Background information
- Also known as: CWS (Glasgow) Band; Co-operative Funeralcare Band;
- Origin: Glasgow, Scotland
- Genres: British brass band
- Years active: 1918––present
- Labels: Doyen
- Website: www.thecooperationband.co.uk

= The Cooperation Band =

Musical group

The Cooperation Band (stylised as the cooperation band) is a British brass band based in Glasgow. It has won the Scottish brass band championship a record 36 times, and the National Brass Band Championships of Great Britain twice.

== History ==

The band was formed in 1918 as the Scottish Co-operative Wholesale Society (SCWS) band, originally drawing its players from the SCWS tobacco factories in Glasgow. It continued to receive sponsorship from the Co-operative Group, adopting a number of names relating to the group's business, most recently the Co-operative Funeralcare Band from 2009 until 2019.

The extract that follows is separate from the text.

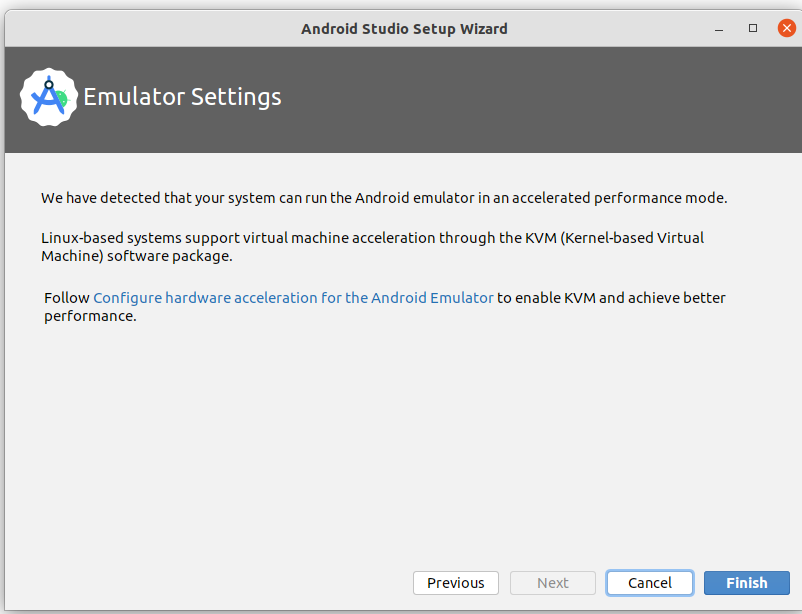Click the Emulator Settings heading
The height and width of the screenshot is (614, 802).
coord(182,97)

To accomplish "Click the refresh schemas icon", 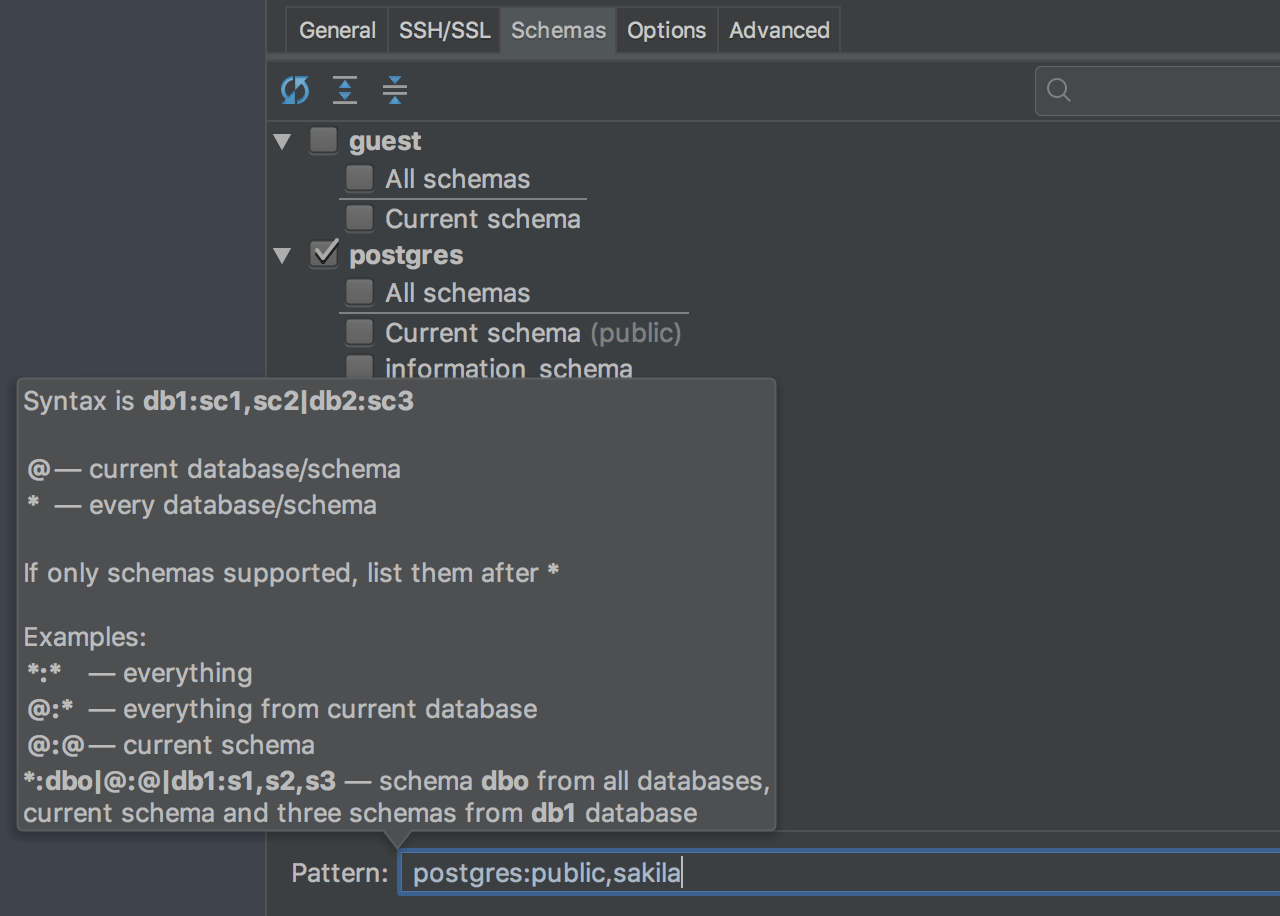I will [295, 91].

As the CWS (Glasgow) Band, they won the National Brass Band Championships of Great Britain in 1990, and repeated this feat in 1996.

In 2018, it was announced that the Co-operative Group would withdraw its sponsorship, and the band's future seemed in doubt. However, a new sponsorship deal was arranged with Scotmid cooperative society, which brought with it a new name of "the cooperation band".

In 2024, the cooperation band appointed Katrina Marzella-Wheeler as their Principal Conductor, the first woman to hold this position in the band's history.